Give back exactly the lines from the one holding "You are a computer-use agent. Viewport: 1400px" to the bottom of the material, both included, and nothing more. No pictures.

▬▬▬▬▬▬

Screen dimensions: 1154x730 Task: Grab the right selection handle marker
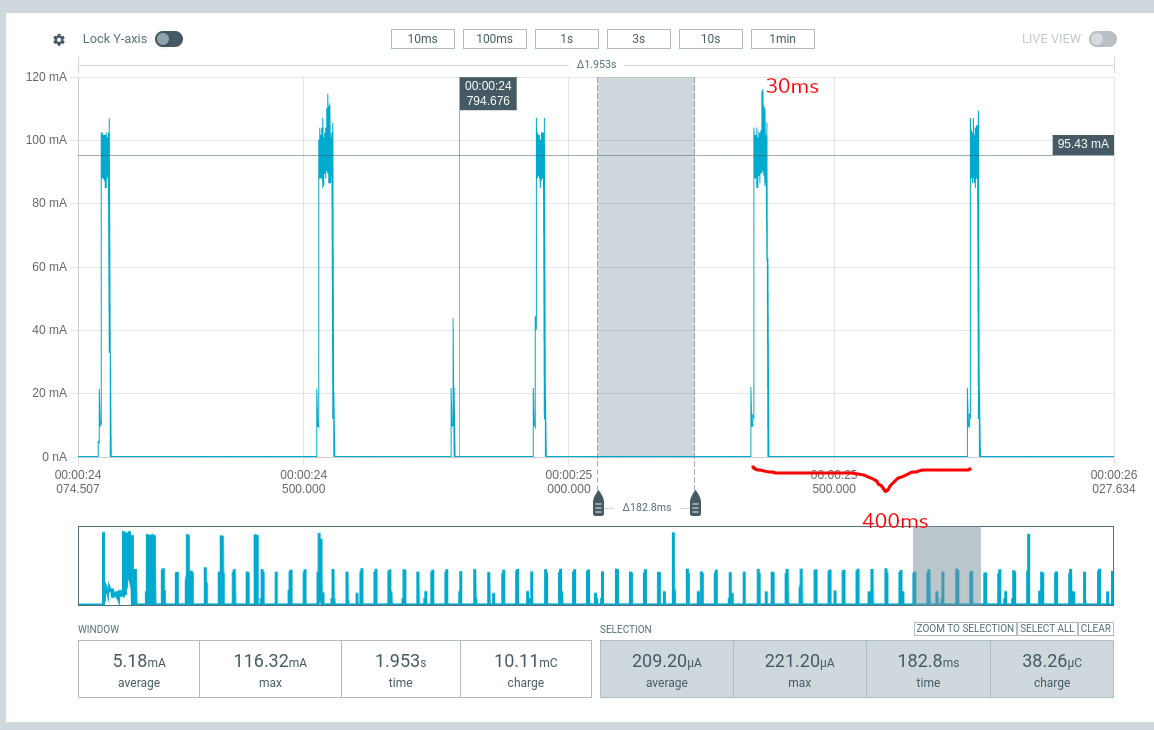click(695, 504)
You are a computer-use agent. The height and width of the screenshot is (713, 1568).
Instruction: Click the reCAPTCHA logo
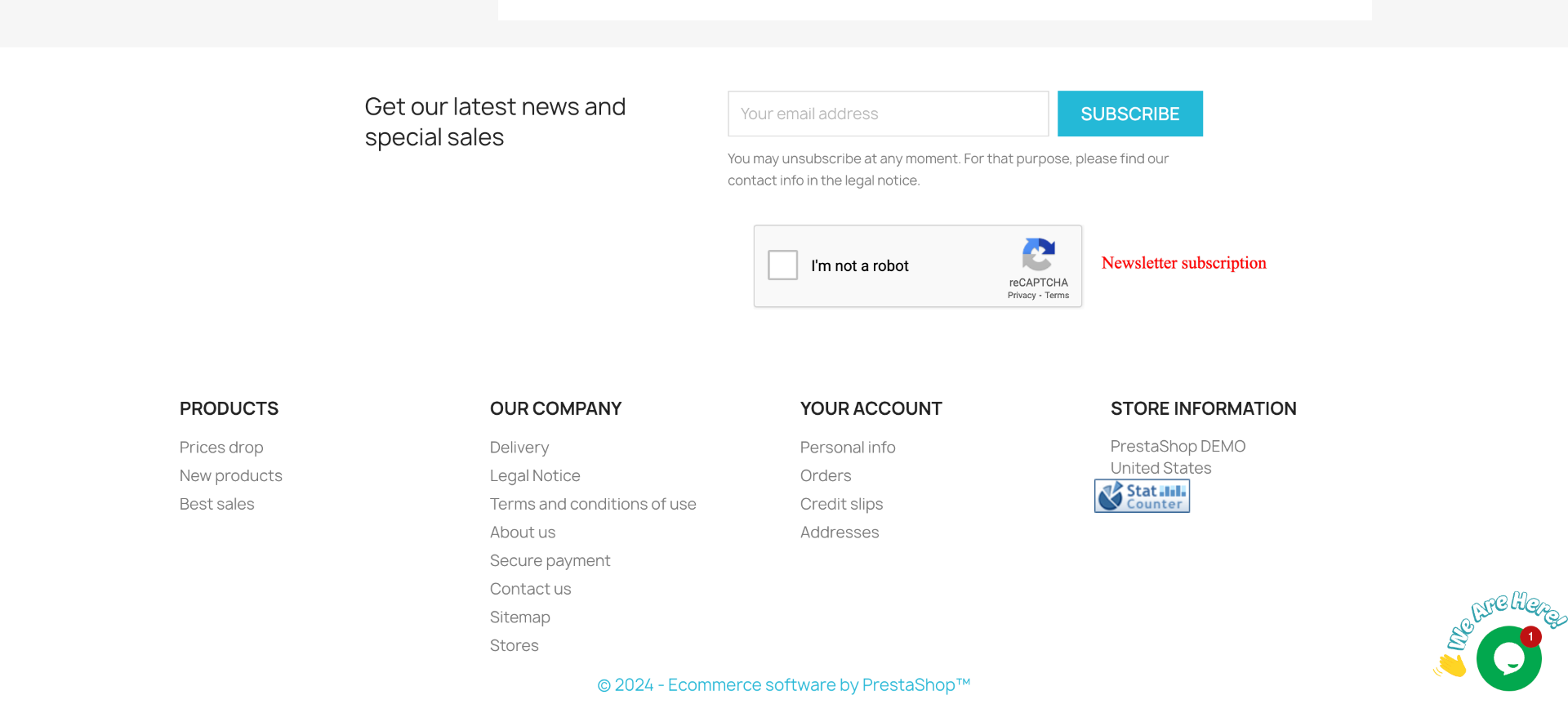(x=1038, y=255)

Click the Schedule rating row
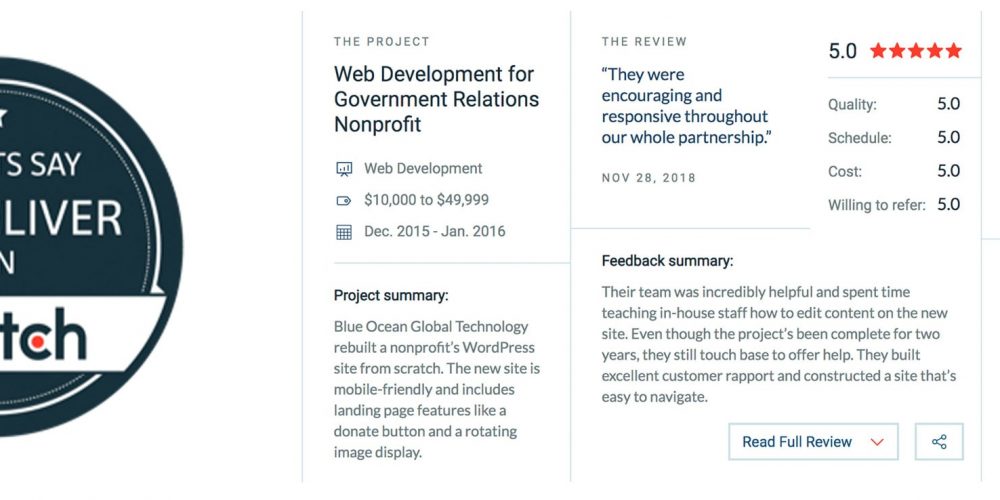894,137
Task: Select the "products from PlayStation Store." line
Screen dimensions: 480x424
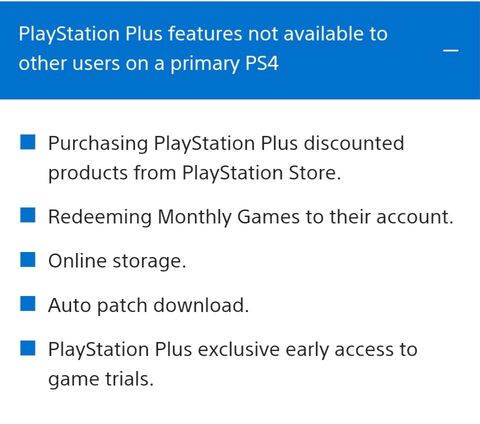Action: pyautogui.click(x=195, y=173)
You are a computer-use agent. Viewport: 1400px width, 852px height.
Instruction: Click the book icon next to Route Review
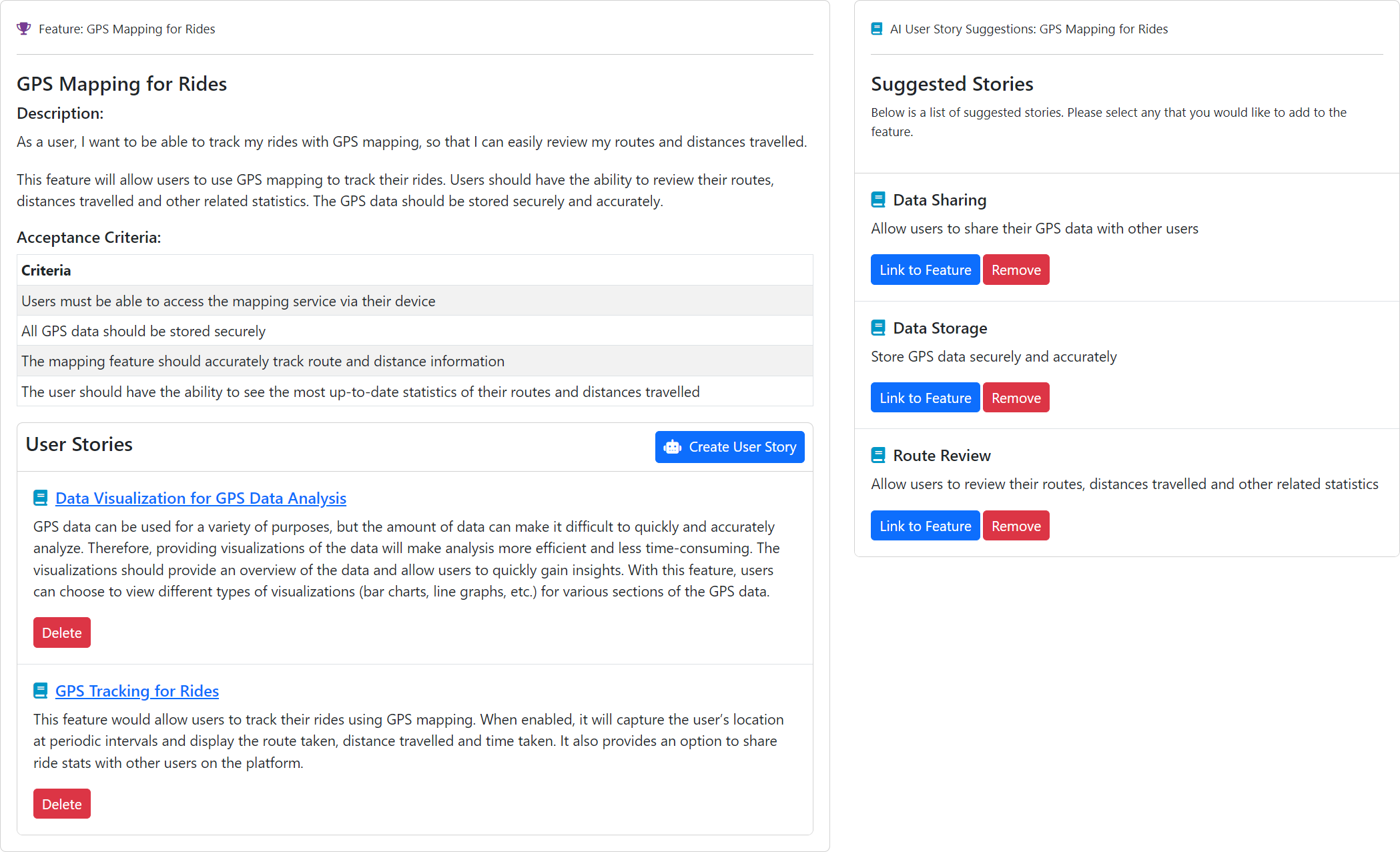tap(878, 455)
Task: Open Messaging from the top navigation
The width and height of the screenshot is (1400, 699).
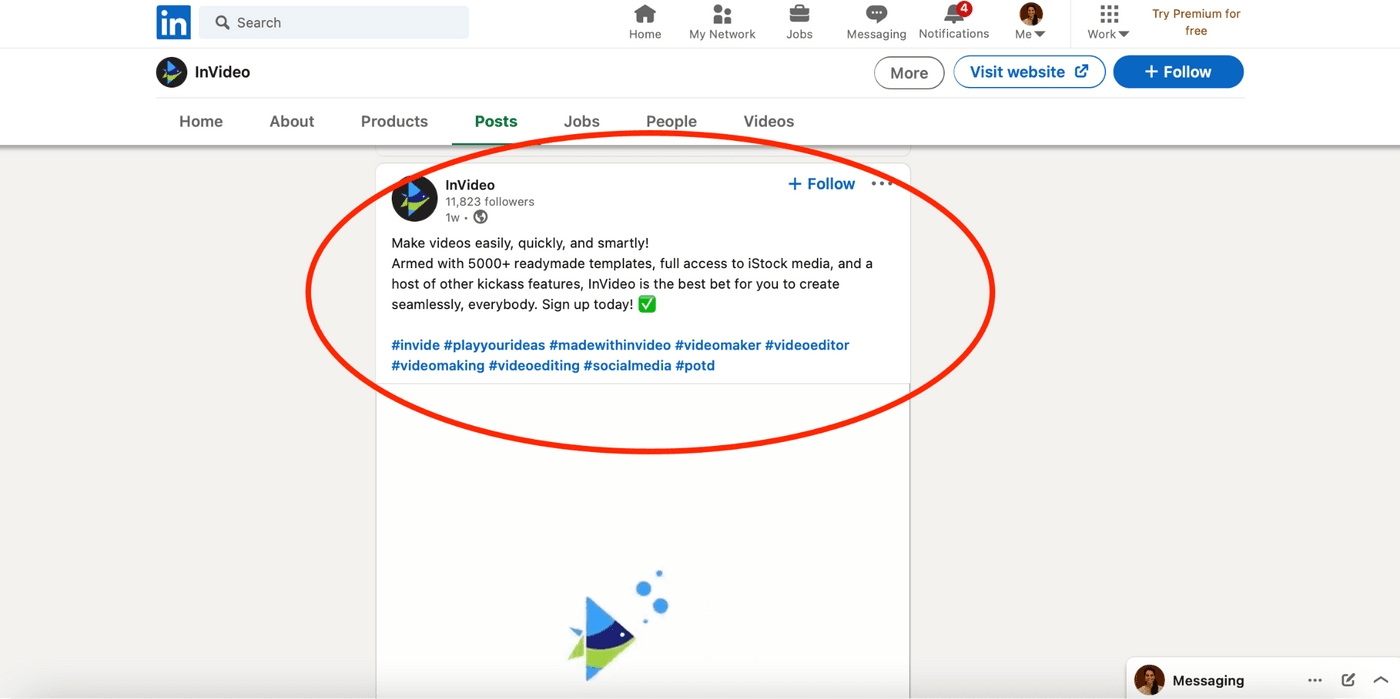Action: tap(876, 20)
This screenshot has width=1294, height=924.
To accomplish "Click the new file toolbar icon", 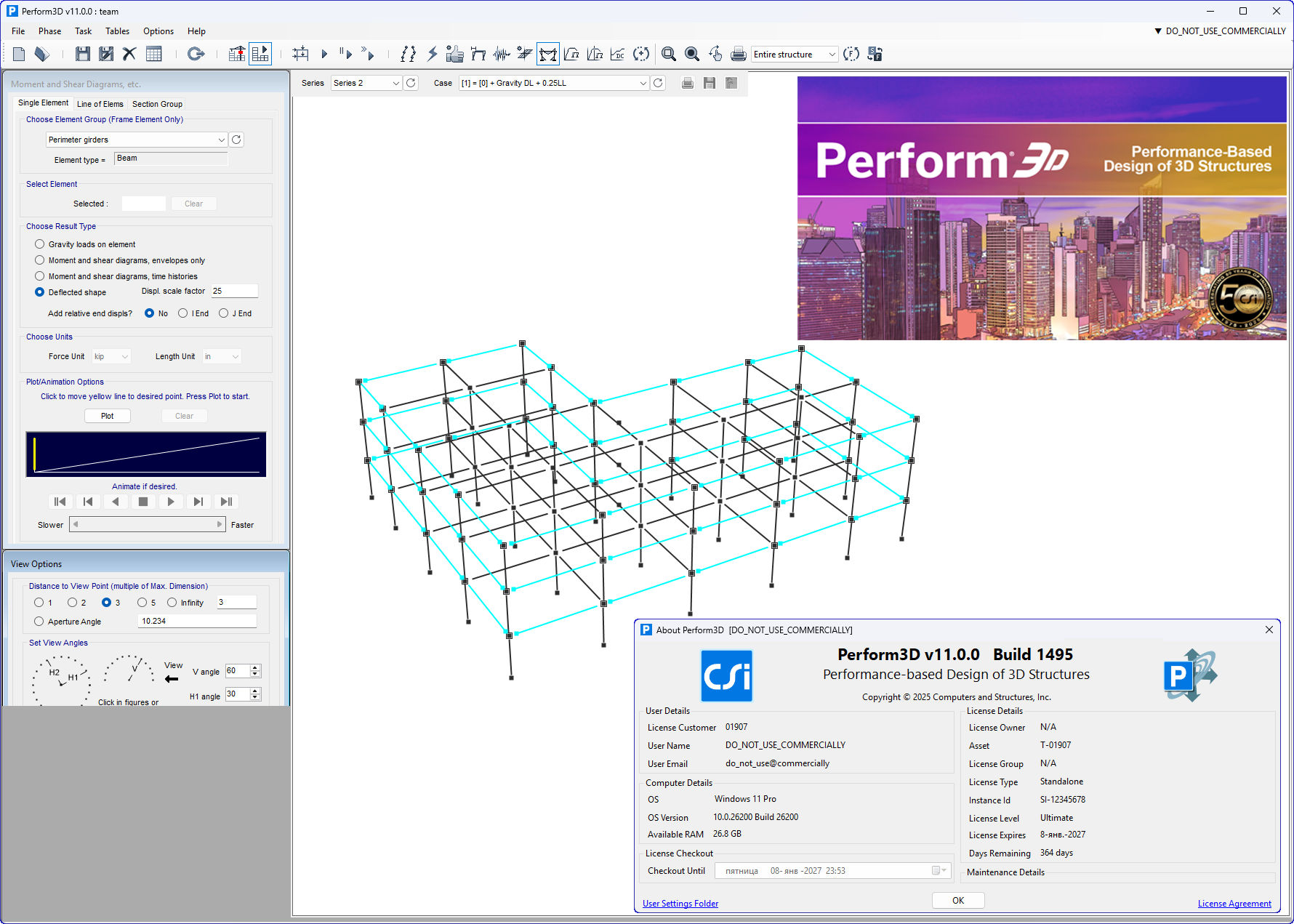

▬▬▬▬▬▬

> **Task solution**
You are a computer-use agent. Viewport: 1400px width, 852px height.
Instruction: Click the book icon next to Route Review
tap(878, 455)
Task: Open Messaging from the top navigation
The width and height of the screenshot is (1400, 699).
Action: tap(876, 20)
This screenshot has width=1294, height=924.
To accomplish "Click the new file toolbar icon", 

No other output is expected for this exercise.